Leaving aside the fact that these type of meta questions are pretty much rhetorical,
I think you missed the point of Meta. The rules that we follow on the site are based on discussions here. This is a place for discussion. People post questions about what to do with content on the main site, and we discuss it.
I am talking about the fact that these questions reference parts of [Stack Overflow] which are promptly deleted. Generally these items will be deleted before they are archived by any third party service, leaving a question that has zero context after a minimum of a couple of hours.

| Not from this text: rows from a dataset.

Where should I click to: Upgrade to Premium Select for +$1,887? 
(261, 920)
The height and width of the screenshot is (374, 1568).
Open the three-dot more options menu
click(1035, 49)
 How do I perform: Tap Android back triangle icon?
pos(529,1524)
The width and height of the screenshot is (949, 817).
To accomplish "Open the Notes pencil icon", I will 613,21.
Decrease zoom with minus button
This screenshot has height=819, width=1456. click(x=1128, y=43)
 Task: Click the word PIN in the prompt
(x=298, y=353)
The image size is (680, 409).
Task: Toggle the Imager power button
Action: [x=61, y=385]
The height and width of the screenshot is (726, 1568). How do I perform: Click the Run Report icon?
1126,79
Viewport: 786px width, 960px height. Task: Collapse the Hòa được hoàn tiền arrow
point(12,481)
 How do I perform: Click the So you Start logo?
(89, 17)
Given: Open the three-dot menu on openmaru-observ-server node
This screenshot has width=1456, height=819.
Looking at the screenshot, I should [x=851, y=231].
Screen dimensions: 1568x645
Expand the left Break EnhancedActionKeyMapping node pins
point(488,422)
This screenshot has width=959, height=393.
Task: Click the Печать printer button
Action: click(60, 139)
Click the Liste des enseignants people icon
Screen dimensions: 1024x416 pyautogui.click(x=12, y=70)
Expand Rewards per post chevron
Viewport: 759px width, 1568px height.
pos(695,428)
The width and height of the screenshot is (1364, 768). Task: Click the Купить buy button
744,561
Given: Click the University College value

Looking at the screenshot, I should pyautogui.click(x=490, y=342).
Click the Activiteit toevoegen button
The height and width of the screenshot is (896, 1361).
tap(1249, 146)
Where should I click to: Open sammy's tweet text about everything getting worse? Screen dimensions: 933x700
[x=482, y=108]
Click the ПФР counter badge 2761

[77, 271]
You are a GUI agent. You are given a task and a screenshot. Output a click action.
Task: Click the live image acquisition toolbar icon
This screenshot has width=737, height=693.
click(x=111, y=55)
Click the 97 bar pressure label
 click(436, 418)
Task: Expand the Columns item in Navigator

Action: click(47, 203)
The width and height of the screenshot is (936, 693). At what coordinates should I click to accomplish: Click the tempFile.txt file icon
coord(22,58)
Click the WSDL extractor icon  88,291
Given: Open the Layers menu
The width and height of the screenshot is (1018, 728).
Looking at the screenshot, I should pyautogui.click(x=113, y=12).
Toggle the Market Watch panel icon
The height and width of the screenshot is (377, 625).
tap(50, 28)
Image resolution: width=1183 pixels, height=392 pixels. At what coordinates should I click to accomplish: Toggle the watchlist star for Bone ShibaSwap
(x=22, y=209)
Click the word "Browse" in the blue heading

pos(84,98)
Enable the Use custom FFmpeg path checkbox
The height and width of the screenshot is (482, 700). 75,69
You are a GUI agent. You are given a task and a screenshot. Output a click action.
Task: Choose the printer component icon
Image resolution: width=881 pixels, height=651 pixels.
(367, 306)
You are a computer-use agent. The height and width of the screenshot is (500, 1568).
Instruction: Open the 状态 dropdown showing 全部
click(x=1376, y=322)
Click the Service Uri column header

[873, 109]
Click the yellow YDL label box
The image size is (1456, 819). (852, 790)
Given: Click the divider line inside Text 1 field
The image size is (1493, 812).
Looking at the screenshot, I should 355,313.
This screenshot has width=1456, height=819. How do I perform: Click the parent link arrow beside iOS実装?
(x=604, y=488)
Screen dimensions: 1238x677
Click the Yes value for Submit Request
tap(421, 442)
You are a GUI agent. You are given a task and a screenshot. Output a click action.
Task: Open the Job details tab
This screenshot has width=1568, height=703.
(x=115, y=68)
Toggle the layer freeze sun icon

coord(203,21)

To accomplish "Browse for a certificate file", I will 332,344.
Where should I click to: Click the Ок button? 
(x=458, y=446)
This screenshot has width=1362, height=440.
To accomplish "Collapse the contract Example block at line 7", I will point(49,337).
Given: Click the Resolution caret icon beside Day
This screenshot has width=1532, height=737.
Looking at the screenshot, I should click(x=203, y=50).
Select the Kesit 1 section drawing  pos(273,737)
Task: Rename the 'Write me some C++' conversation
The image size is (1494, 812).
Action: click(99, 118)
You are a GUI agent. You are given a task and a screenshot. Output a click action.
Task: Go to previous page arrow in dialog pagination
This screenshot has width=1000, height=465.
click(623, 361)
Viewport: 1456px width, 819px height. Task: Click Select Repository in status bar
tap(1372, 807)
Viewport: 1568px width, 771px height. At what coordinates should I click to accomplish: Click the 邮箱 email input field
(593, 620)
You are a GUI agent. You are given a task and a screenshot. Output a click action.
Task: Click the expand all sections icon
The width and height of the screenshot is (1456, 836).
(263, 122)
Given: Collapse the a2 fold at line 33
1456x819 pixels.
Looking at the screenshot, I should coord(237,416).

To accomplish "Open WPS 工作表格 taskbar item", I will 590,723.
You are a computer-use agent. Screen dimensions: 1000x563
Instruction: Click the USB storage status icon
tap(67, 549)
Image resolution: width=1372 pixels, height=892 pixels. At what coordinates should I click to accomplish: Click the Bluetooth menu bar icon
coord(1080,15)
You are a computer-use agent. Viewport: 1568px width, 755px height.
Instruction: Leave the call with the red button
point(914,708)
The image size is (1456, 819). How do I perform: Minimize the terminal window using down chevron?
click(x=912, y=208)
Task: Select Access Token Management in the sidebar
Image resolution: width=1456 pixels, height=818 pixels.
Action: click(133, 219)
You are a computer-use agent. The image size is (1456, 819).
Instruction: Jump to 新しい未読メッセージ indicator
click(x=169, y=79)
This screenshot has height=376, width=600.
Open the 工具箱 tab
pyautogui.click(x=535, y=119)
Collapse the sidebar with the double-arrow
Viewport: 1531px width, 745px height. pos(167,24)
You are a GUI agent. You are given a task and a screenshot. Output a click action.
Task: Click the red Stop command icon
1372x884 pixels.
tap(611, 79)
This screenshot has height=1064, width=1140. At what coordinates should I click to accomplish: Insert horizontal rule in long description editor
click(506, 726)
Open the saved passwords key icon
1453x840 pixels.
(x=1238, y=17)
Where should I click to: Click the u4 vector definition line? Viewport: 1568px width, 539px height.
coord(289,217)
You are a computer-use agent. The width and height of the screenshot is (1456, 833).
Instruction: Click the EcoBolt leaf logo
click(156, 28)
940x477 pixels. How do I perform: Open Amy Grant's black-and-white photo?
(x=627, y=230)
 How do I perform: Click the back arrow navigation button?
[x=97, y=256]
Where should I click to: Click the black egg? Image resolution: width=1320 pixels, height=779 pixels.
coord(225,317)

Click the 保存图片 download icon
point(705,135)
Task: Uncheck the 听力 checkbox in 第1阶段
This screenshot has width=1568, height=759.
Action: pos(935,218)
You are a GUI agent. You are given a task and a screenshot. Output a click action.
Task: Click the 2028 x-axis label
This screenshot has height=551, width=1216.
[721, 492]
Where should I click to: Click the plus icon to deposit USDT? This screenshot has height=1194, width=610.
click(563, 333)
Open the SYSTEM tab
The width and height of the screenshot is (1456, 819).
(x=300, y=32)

10k+ users have the ability to see deleted posts. If there's a question here that you feel is missing context, you can always post a comment asking for a 10k+ user to post a screenshot. Sometimes however, you'll see questions here where the asker has explicitly avoided linking to the post being discussed to avoid the Meta Effect.
Q: Hi, should this question be allowed?
I'd vote to close that question for being too broad. There's nothing to discuss, so the discussion tag is not really there, and they didn't state any reason why they think it should or should not be allowed.
There are bucket loads of them, and they all seem to have no long-term significance. There's one of them trending right now. In fairness to the author it quoted the answer (to a question which isn't quoted). The actual meta question is "whether a single word answer is good", which doesn't bear asking in the first place.
Actually, and here's the important bit, the question is explicitly NOT about single word answers. It's about what to do when someone posts an answer with "NO" repeated multiple times, and why a flag was declined. The question is asking whether it should be considered rude or abusive to answer like that, and what the proper course of action is in that case.